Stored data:
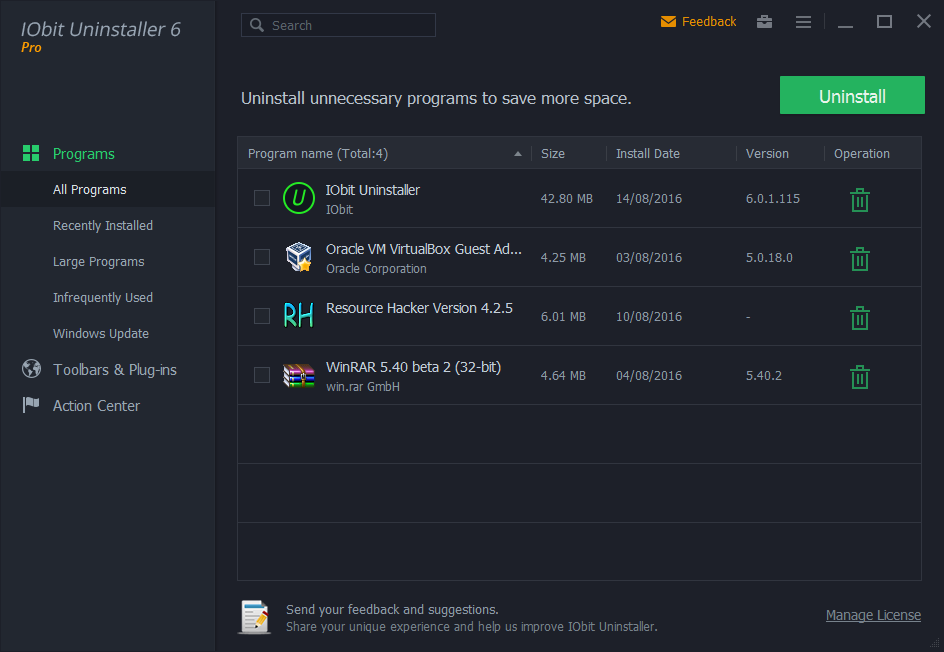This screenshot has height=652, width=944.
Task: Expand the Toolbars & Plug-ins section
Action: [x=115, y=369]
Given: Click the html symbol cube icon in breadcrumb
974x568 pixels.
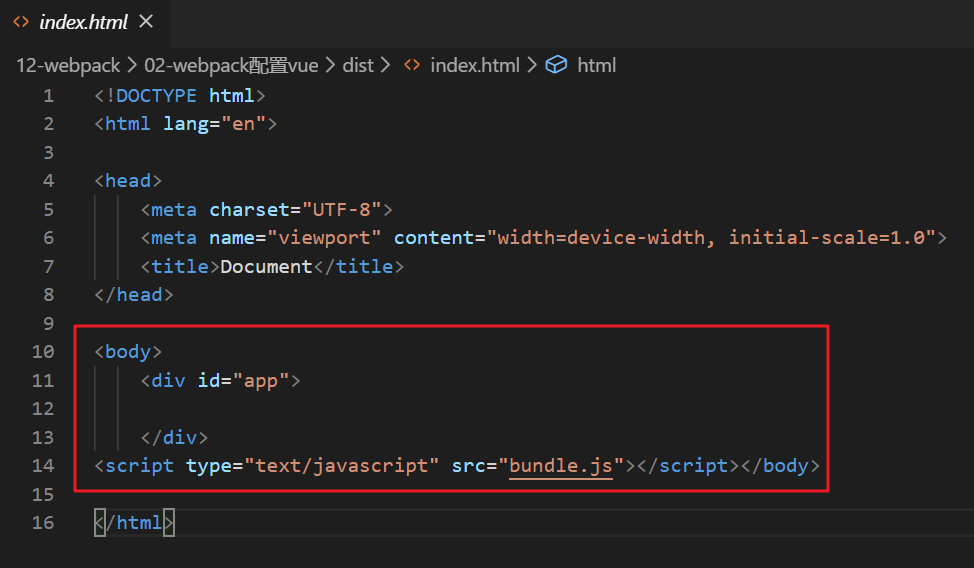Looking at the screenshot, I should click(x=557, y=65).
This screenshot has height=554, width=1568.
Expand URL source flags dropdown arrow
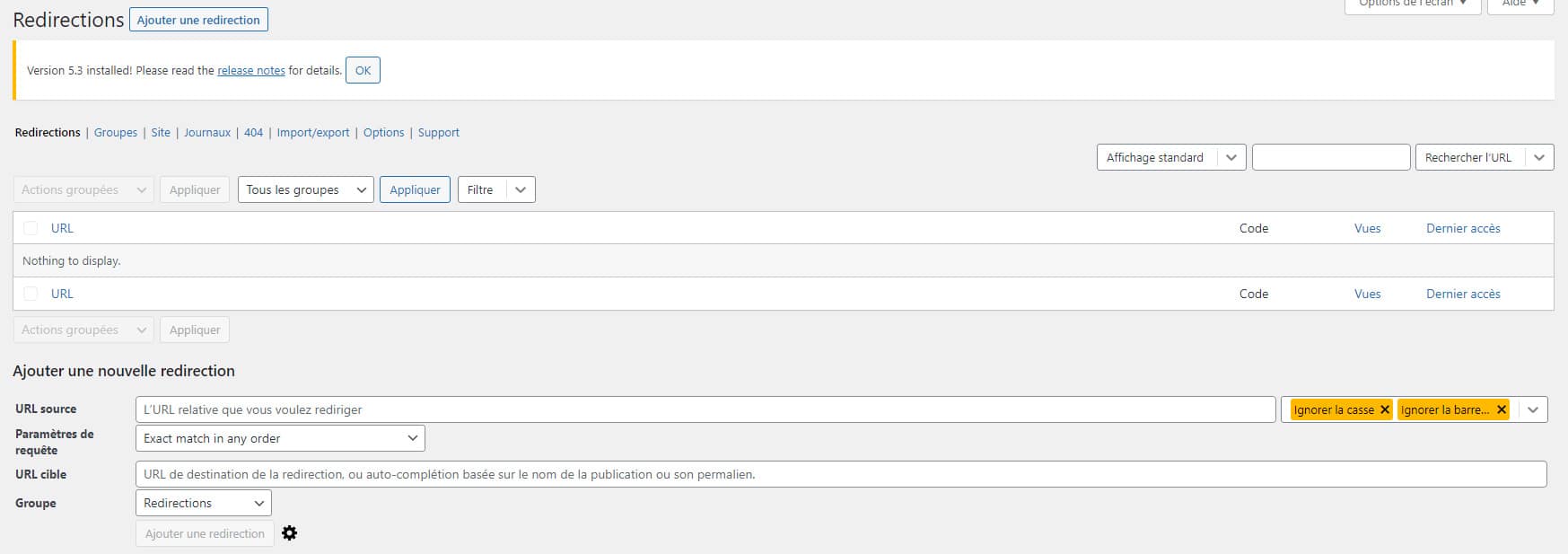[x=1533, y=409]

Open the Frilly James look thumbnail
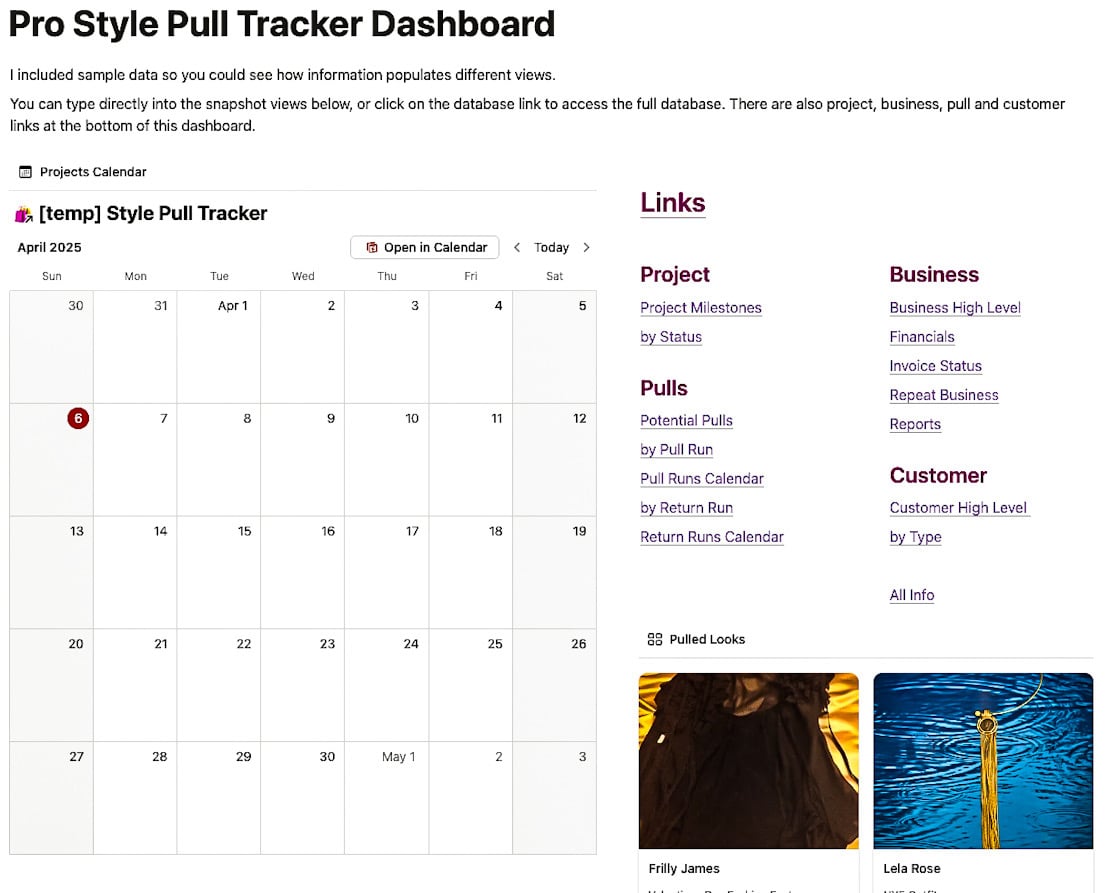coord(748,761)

...

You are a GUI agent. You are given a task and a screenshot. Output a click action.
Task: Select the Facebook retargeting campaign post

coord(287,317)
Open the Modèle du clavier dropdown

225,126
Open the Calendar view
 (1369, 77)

...

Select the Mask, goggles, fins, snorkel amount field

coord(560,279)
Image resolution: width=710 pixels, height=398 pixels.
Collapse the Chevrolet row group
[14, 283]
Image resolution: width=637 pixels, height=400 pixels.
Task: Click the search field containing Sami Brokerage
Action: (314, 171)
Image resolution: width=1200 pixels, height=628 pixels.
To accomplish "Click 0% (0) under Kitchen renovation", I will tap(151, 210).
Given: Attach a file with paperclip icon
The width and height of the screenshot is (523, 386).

Exercise prompt: Output the lines above between the one holding "Given: Attach a file with paperclip icon" and the one holding "The width and", inclusive, with nothing before or after them.

Answer for the task:
Given: Attach a file with paperclip icon
The width and height of the screenshot is (523, 386).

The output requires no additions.